Records provided:
[Start]

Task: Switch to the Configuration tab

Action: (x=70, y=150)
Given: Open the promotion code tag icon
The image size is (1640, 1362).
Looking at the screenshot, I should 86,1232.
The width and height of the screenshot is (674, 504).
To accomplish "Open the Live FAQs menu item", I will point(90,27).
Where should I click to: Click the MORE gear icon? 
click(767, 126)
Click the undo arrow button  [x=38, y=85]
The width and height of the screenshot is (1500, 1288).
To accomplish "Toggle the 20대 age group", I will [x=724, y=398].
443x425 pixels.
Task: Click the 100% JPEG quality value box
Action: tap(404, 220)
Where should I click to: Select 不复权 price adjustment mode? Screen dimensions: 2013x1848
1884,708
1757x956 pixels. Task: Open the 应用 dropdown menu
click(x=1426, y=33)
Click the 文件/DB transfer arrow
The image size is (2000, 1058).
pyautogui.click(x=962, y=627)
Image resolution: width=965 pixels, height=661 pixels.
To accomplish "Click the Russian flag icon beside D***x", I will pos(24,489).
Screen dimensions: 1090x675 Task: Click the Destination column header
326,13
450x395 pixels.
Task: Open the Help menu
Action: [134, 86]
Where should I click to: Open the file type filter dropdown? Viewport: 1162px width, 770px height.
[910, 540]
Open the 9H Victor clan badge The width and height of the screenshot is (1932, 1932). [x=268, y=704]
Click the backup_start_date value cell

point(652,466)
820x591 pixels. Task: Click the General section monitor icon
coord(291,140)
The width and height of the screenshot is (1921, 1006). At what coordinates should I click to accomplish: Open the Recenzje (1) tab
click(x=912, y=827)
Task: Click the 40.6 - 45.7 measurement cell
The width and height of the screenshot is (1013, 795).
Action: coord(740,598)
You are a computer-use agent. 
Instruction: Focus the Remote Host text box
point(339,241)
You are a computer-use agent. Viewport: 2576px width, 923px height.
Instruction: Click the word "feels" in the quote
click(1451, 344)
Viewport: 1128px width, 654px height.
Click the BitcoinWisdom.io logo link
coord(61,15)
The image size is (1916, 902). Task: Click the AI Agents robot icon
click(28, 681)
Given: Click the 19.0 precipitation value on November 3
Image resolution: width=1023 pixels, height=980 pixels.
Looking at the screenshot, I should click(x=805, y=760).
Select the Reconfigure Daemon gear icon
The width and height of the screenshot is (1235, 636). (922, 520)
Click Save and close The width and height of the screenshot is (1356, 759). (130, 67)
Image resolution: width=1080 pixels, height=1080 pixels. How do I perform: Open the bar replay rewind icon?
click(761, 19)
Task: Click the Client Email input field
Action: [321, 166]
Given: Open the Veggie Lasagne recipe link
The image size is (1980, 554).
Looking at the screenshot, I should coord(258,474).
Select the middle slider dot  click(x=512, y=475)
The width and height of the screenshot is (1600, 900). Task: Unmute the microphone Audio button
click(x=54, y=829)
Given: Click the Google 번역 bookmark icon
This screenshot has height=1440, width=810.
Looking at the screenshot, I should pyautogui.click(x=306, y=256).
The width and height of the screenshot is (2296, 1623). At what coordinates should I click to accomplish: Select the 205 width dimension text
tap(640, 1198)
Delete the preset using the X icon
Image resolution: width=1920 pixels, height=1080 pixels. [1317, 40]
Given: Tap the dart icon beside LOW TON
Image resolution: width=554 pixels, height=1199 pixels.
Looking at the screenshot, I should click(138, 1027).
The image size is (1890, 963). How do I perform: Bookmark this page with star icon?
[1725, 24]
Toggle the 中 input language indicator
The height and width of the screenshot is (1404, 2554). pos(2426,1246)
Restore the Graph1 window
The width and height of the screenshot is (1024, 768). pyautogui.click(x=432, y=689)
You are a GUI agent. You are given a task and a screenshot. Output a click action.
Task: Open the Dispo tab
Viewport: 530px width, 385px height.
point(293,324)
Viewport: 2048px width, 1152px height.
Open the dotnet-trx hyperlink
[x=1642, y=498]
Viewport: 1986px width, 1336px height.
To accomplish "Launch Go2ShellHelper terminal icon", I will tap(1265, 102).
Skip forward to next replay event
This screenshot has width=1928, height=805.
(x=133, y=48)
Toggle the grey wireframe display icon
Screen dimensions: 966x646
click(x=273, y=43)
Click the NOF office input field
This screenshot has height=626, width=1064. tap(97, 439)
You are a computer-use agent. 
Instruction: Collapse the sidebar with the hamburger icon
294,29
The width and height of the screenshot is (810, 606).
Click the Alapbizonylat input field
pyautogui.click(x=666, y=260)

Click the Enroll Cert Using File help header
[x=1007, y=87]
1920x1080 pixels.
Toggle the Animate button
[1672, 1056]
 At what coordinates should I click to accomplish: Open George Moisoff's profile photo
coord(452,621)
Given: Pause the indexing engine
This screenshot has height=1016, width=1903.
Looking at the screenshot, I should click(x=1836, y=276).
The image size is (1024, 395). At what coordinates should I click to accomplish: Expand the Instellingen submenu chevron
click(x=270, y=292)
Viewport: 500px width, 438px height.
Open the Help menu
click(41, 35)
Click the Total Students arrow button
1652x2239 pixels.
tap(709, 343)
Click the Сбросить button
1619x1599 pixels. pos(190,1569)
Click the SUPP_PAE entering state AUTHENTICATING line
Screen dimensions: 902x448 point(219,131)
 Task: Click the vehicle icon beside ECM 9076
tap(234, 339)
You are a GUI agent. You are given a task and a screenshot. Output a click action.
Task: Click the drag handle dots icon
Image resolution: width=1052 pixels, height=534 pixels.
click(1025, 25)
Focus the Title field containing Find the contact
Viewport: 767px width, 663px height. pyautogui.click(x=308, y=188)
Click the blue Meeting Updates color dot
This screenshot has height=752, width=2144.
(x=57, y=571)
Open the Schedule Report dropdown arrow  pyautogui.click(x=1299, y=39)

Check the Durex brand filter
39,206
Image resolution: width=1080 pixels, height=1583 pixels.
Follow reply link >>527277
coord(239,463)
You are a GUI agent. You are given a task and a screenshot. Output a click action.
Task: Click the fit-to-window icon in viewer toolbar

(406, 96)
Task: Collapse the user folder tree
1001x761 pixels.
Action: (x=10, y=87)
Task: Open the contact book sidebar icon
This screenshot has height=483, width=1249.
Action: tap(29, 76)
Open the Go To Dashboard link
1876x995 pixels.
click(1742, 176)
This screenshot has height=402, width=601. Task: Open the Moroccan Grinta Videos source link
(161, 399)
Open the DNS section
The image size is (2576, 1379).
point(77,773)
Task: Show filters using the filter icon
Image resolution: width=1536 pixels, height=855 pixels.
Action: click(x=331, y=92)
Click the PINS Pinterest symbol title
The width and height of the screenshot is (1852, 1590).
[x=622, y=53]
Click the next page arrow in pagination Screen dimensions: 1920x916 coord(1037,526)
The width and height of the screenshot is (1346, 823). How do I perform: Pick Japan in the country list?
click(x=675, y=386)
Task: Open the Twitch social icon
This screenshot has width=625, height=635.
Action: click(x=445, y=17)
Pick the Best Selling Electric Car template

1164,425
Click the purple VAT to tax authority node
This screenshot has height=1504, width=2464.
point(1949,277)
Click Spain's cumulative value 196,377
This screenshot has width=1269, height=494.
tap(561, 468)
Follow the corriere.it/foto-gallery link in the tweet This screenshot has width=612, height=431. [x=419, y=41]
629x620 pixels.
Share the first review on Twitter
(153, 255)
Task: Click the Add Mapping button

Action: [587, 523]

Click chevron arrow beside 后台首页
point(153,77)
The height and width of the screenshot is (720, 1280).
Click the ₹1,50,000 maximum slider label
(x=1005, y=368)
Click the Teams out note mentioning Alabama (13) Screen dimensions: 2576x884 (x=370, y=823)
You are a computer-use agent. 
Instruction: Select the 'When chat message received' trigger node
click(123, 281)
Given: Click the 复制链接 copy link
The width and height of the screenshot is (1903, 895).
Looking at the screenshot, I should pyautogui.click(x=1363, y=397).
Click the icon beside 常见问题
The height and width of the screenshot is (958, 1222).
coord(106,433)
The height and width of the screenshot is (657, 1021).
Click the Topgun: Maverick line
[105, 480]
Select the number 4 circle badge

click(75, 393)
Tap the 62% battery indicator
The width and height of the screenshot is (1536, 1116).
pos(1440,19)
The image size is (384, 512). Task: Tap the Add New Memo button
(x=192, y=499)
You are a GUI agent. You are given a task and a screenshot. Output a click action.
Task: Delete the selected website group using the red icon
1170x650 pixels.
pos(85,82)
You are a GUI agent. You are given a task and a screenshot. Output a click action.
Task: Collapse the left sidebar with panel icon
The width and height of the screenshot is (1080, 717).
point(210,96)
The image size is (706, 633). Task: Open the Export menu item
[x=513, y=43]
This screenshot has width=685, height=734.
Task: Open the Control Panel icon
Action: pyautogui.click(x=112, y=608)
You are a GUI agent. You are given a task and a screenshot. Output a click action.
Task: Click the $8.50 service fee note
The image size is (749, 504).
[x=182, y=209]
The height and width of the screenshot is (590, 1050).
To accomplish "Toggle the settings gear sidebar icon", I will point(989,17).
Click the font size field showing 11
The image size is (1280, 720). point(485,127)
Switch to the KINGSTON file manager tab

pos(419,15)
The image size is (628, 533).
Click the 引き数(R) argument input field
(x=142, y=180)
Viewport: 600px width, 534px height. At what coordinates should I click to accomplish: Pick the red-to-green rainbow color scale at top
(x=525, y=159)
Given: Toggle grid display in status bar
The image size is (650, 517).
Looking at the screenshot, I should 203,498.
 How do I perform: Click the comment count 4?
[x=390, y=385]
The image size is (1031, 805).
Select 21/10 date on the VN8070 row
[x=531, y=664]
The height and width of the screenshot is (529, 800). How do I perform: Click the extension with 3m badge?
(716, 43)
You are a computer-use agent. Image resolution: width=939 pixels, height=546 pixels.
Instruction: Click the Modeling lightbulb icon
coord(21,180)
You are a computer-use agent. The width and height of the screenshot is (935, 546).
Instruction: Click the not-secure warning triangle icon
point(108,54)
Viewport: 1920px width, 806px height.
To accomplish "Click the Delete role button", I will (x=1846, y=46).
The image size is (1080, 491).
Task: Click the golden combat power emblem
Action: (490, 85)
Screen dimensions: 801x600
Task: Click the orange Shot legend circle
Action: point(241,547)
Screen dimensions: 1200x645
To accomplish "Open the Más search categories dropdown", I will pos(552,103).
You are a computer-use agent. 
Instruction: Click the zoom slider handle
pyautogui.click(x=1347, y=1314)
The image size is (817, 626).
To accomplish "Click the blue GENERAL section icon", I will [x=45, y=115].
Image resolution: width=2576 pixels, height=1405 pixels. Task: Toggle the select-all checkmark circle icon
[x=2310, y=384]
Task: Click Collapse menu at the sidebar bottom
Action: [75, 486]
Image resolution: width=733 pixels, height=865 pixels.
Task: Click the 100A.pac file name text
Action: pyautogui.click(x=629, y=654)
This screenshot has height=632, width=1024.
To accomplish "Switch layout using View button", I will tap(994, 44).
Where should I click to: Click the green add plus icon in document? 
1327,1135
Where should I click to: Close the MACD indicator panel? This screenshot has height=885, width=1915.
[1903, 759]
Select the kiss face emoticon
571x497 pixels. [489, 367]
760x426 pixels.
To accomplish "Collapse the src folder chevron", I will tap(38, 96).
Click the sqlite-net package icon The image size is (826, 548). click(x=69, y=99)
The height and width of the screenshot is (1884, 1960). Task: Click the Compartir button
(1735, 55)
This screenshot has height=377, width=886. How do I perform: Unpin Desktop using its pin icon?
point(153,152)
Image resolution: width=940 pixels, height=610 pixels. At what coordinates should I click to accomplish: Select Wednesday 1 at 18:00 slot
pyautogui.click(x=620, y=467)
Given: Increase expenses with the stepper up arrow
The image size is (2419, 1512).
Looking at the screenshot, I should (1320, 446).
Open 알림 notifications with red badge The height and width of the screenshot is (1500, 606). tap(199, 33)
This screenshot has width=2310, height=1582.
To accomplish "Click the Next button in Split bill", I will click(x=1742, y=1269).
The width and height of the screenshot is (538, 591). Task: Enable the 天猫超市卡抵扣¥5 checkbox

[End]

What to work on: Please rewrite the lines from the one containing "Viewport: 1128px width, 654px height." through the one containing "Looking at the screenshot, I should coord(258,474).", replacing "Given" with "Goal" and changing nothing else. Return only those lines.

Correct answer:
Viewport: 1128px width, 654px height.
Click the BitcoinWisdom.io logo link
coord(61,15)
The image size is (1916, 902). Task: Click the AI Agents robot icon
click(28, 681)
Goal: Click the 19.0 precipitation value on November 3
Image resolution: width=1023 pixels, height=980 pixels.
Looking at the screenshot, I should click(x=805, y=760).
Select the Reconfigure Daemon gear icon
The width and height of the screenshot is (1235, 636). (922, 520)
Click Save and close The width and height of the screenshot is (1356, 759). (130, 67)
Image resolution: width=1080 pixels, height=1080 pixels. How do I perform: Open the bar replay rewind icon?
click(761, 19)
Task: Click the Client Email input field
Action: [321, 166]
Goal: Open the Veggie Lasagne recipe link
The image size is (1980, 554).
Looking at the screenshot, I should coord(258,474).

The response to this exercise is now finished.